►

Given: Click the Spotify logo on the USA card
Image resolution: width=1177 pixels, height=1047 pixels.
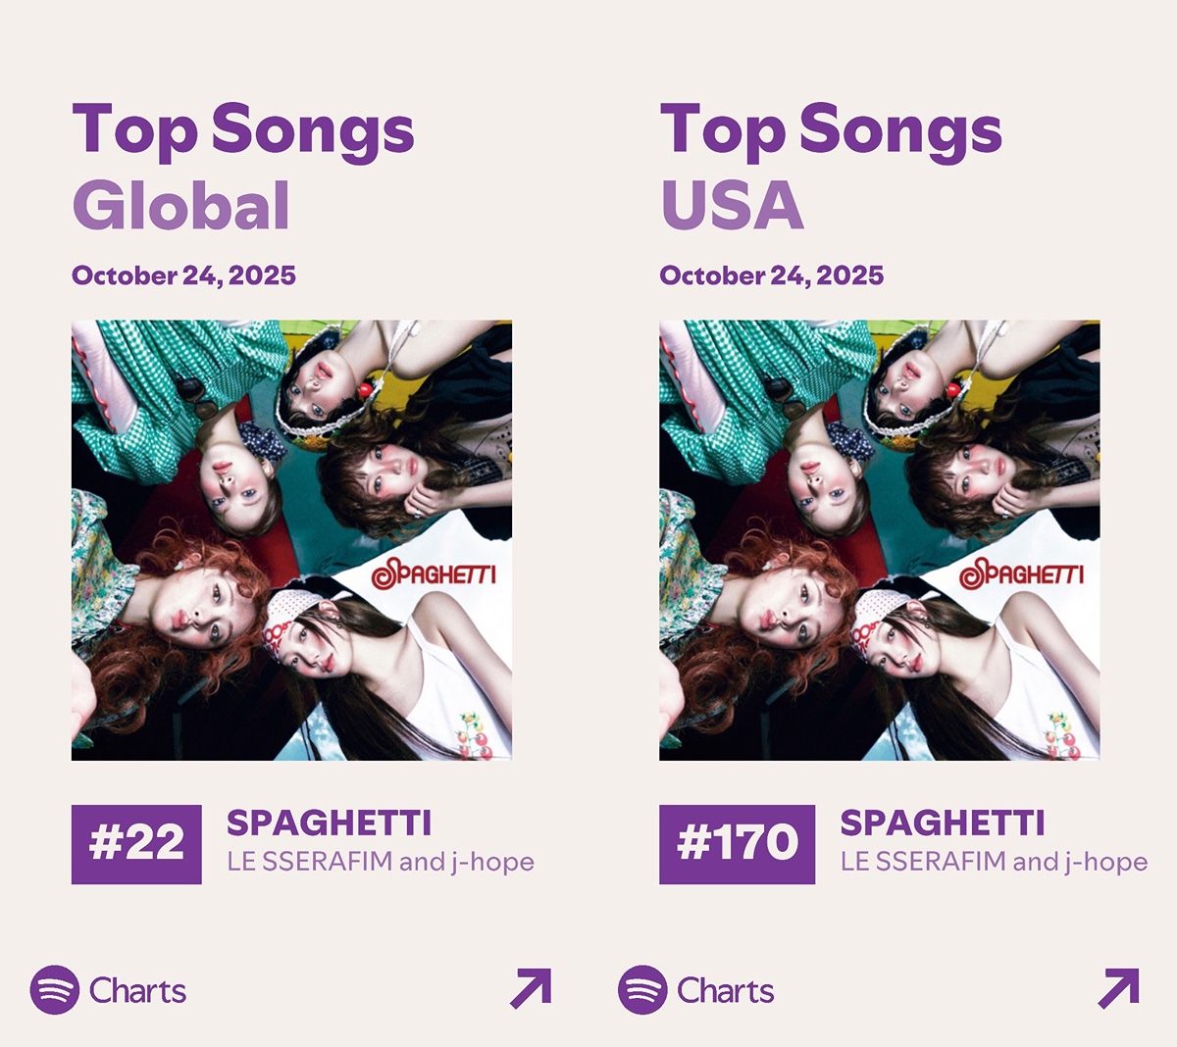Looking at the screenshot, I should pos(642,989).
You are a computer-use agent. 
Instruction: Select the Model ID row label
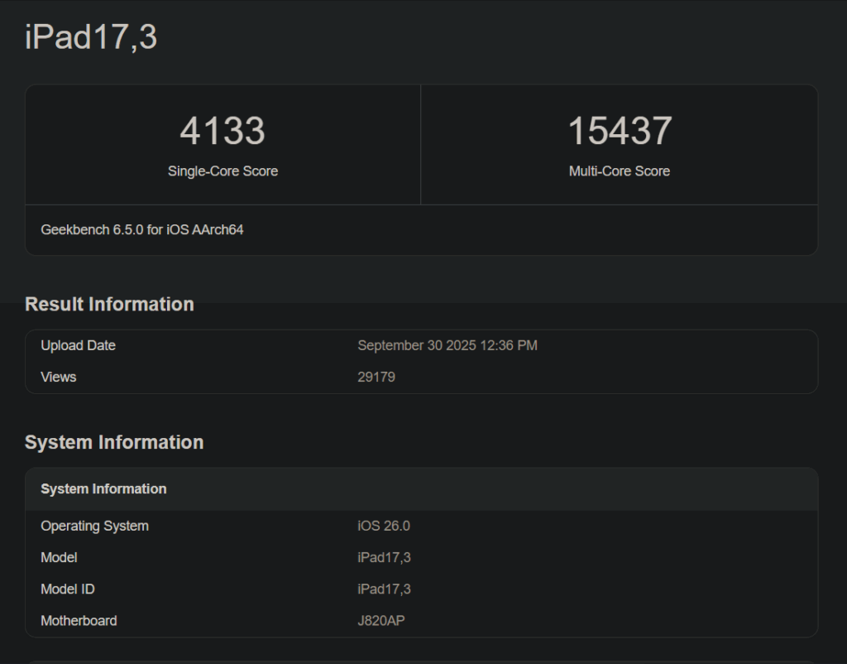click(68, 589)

◄

_Work task:_
Exactly the lines from the line with "Image resolution: width=1177" through the end of the data are to be reproduced, and no picture is to be included.

_Your response:_
Image resolution: width=1177 pixels, height=1047 pixels.
Looking at the screenshot, I should pos(642,989).
You are a computer-use agent. 
Instruction: Select the Model ID row label
click(68, 589)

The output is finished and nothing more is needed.